None of the Junos have VCOs. This is always repeated around the net as if it's gospel. It even SAYS "DCO" on the control panel of the Juno 6/60 (and 106). They may have different kinds of control over them (circuit/clocking type etc - I don't know) but are essentially still "DCOS". People just assume the 6/60 is VCO cos it sounds a bit old and can sound a bit rough (also - wooden sides ). Put it next to a Polysix and you'll really hear what a discreet VCO is like!

The Early roland DCOs are pretty good though to me, they don't sound awful and they have the sound (along with the IR3109 of course) of the early to mid 80s that many of us remember fondly (usually kids in the 80s). - the later analogs (Alpha junos/JX-8p/10) don't sound as good to me but that's most likely because I do not like the IR3R05 filter that they changed to after the 106 (I think the 106 was the last Roland keyboard to use the IR3109 albeit shrunk down in the infamous all-in-one plastic coated voice modules)
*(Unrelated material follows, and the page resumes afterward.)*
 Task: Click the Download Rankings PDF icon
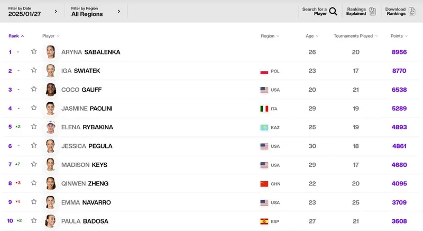(412, 11)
JX-3P is also very good, esp for the price. It was always one of my favourites and its 2 oscs can do things no juno can do, but overall with hindsight, for most purposes I think the Juno 106 is a better all round synth even with only 1 osc, due to the better filter setup (same filter just sounds different) and obviously things like real PWM.

They can be made to sound almost identical on some patches (same with the Juno 60 as well) but they all veer off into areas the others don't excel at, for the 60 it's punchy attack, for the 3P it's the dual osc/xmod fun and for the 106 it's the low end, PWM and general versatility and musicality (and the unit itself is the most setup for general playability and ease of use with so much patch storage, midi, portamento etc) these simple synths could all do a decent job for most uses so the small differences are what defines them for the picky user.
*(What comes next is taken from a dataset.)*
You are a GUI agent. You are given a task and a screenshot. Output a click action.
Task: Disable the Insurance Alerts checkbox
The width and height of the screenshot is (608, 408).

And the 3P 60 and 106 could all be owned at the same time and brought out for their best uses as needed but if you were downsizing (as I am.. constantly trying to) and had all 3 then I have to say the 106 is the keeper because it does the job of being a musical instrument, an editable synth and an excellent, easy to mix recording tool better than the other two! (imo) unless you need that specific fast attack of the 6/60 often (I never did).

Along with typical pads and fast seqs I think the 106 (through effects obviously) can sound more 'epic' , more easily, than the 60 can on its best pads. It sounds more beautiful, more emotional - while the 60 is very much the 'old synth' thing, a bit harder, sometimes rawer sound, but not like a Polysix that sounds beautiful, the rawness reveals the DCOs more in a bad way than the 106 which glosses over them a bit and makes the best of DCO tech. It's like Roland tuned the 106 further to make it less raw and more musical, but not going TOO far to the point of cutting the balls of it (as they did when they went too far with the alpha junos and pretty much everything they released after)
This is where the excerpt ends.